Exercise prompt: Can you copy the material below word for word, leaving out the pictures?

Records supplied:
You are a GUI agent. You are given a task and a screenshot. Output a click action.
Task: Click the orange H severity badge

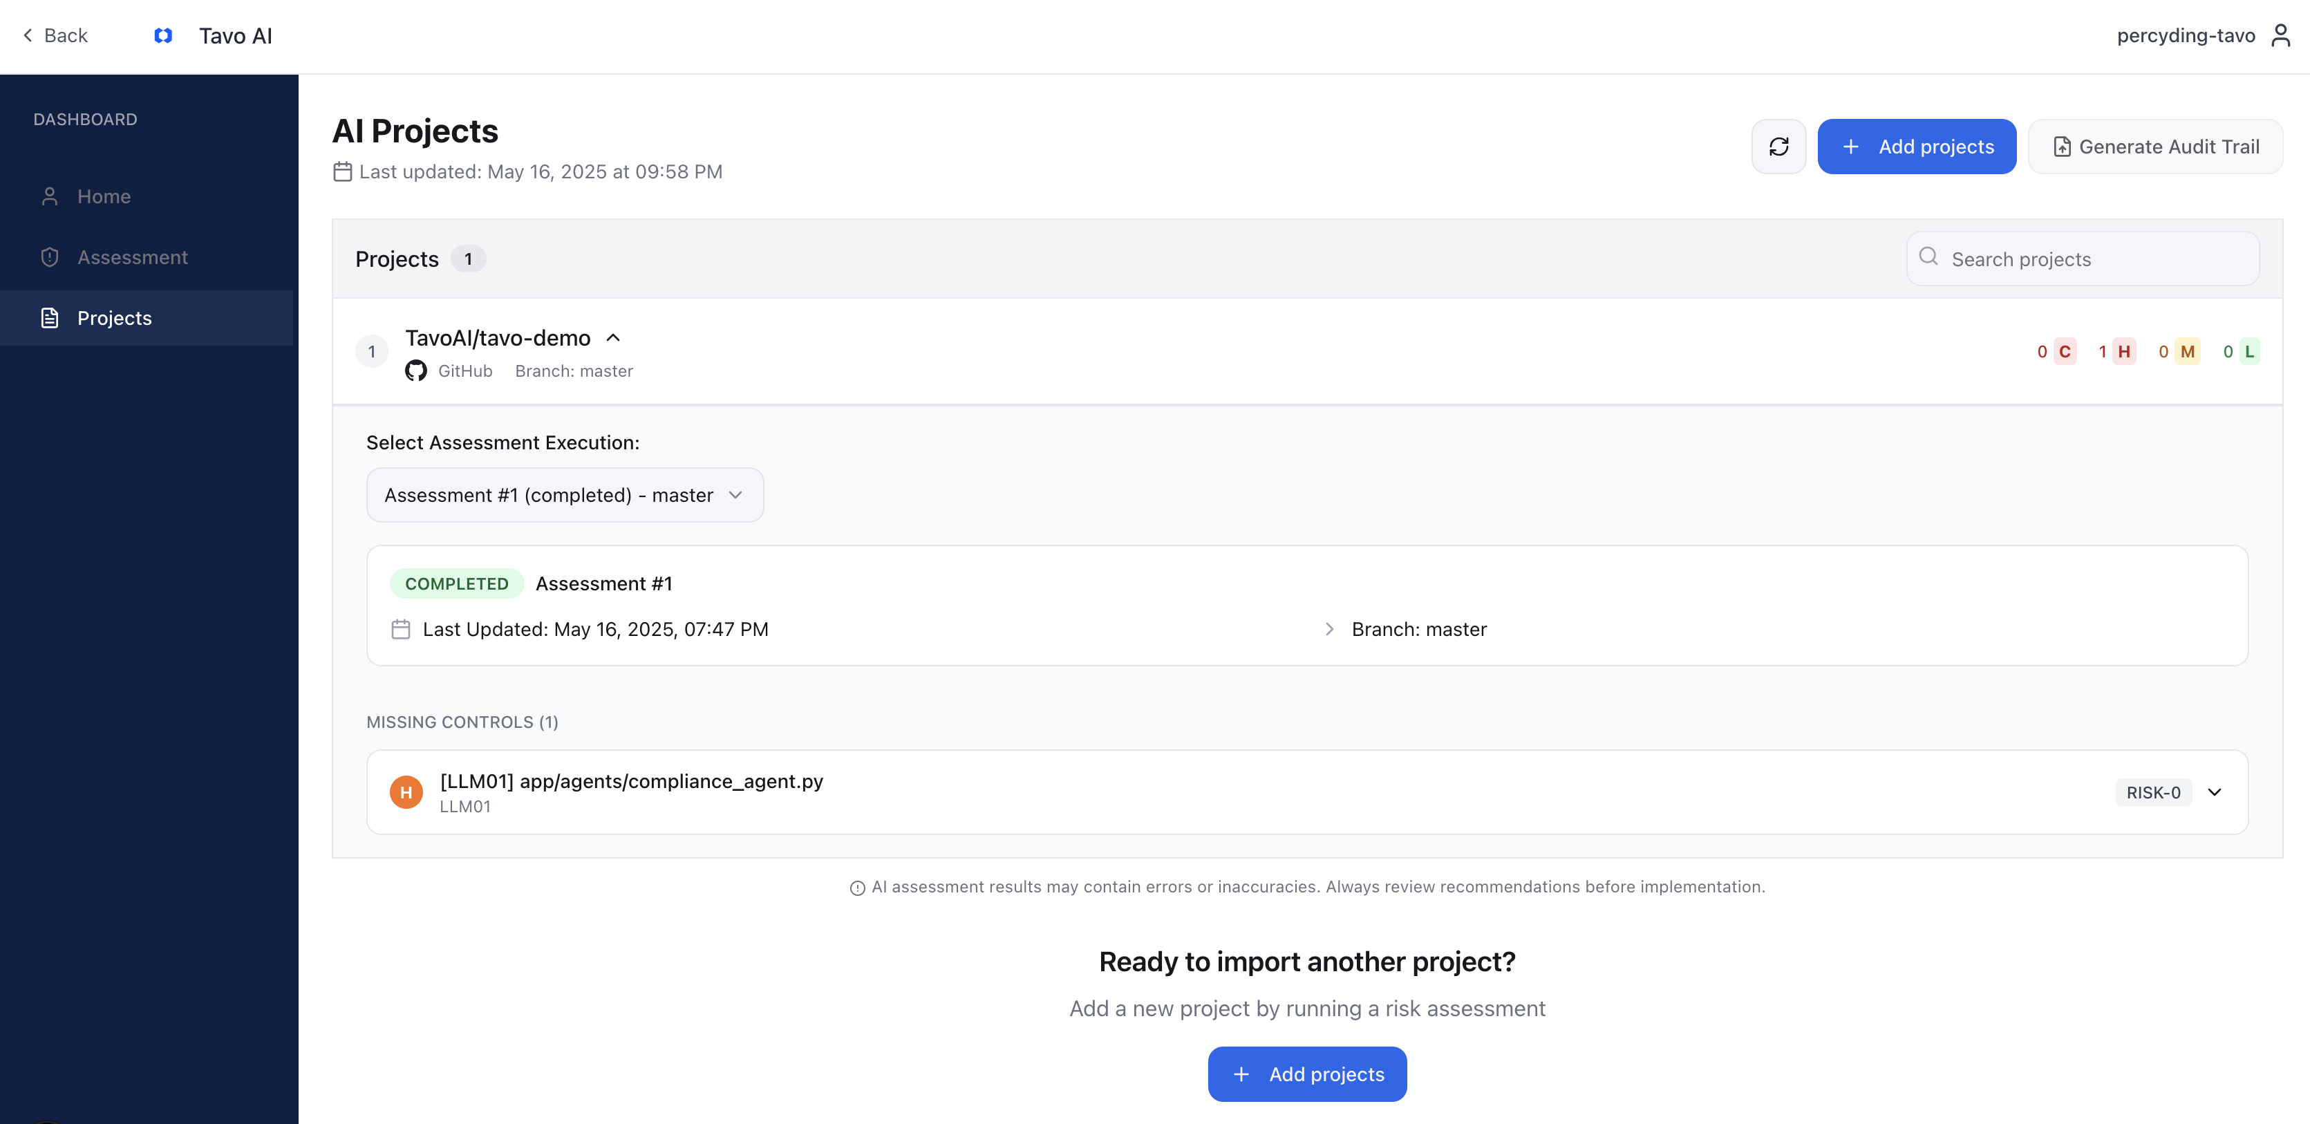coord(406,792)
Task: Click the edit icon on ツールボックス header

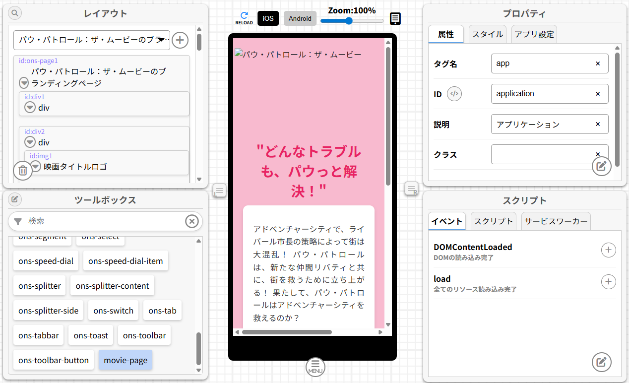Action: (x=14, y=199)
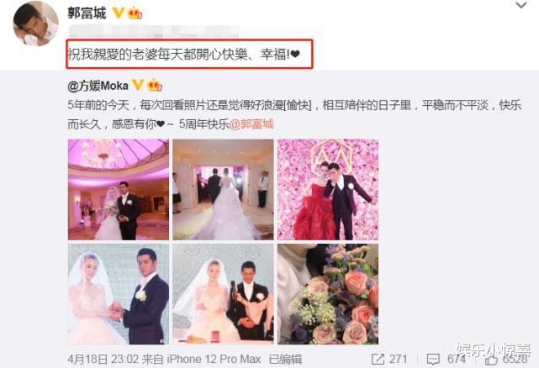
Task: Open the photo with the red dress and flower wall
Action: coord(328,189)
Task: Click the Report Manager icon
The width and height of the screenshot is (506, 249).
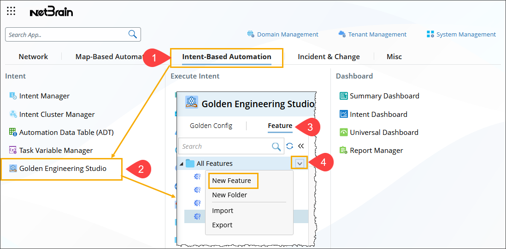Action: pyautogui.click(x=343, y=150)
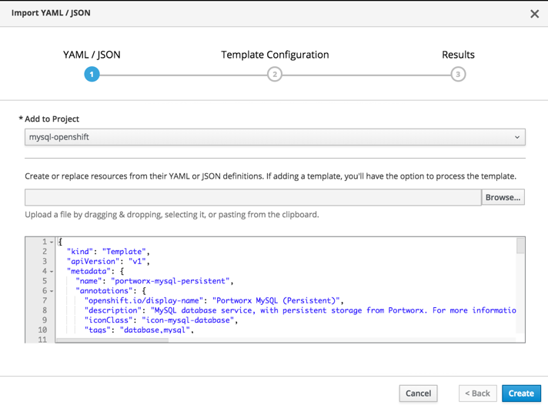Select the YAML / JSON step label
548x412 pixels.
coord(92,55)
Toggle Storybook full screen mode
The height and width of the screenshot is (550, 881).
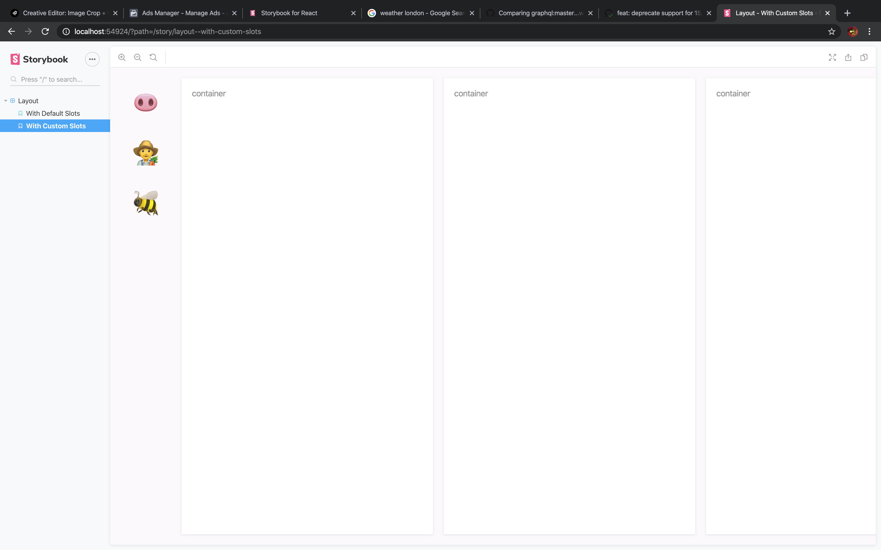coord(832,57)
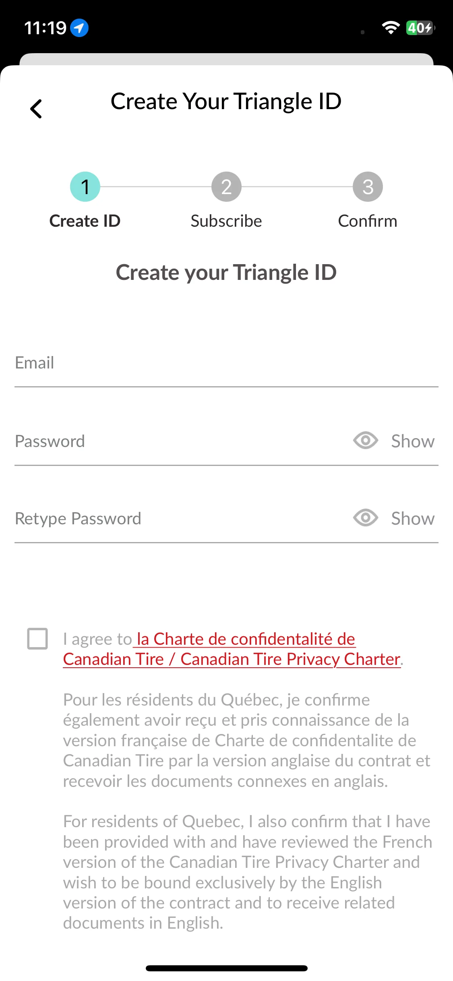Viewport: 453px width, 981px height.
Task: Tap the battery indicator icon
Action: (x=420, y=28)
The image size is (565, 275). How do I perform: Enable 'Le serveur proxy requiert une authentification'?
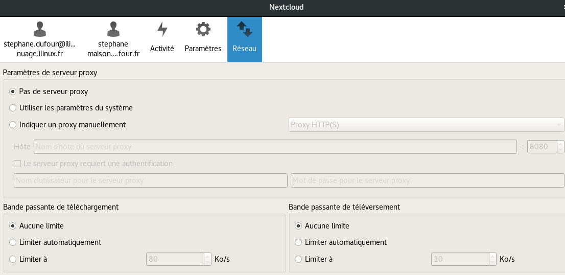point(17,164)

Worked solution:
You are a GUI agent. You are given a task and a screenshot. Output a click action.
Task: Click the orange H severity badge

coord(406,792)
Task: Click the edit icon on ツールボックス header

Action: (x=14, y=199)
Task: Open the photo with the red dress and flower wall
Action: coord(328,189)
Task: Click the Report Manager icon
The width and height of the screenshot is (506, 249).
Action: pyautogui.click(x=343, y=150)
Select the YAML / JSON step label
548x412 pixels.
coord(92,55)
Toggle Storybook full screen mode
The height and width of the screenshot is (550, 881).
coord(832,57)
Viewport: 453px width, 981px height.
Task: Tap the battery indicator icon
Action: (x=420, y=28)
The image size is (565, 275). How do I perform: Enable 'Le serveur proxy requiert une authentification'?
point(17,164)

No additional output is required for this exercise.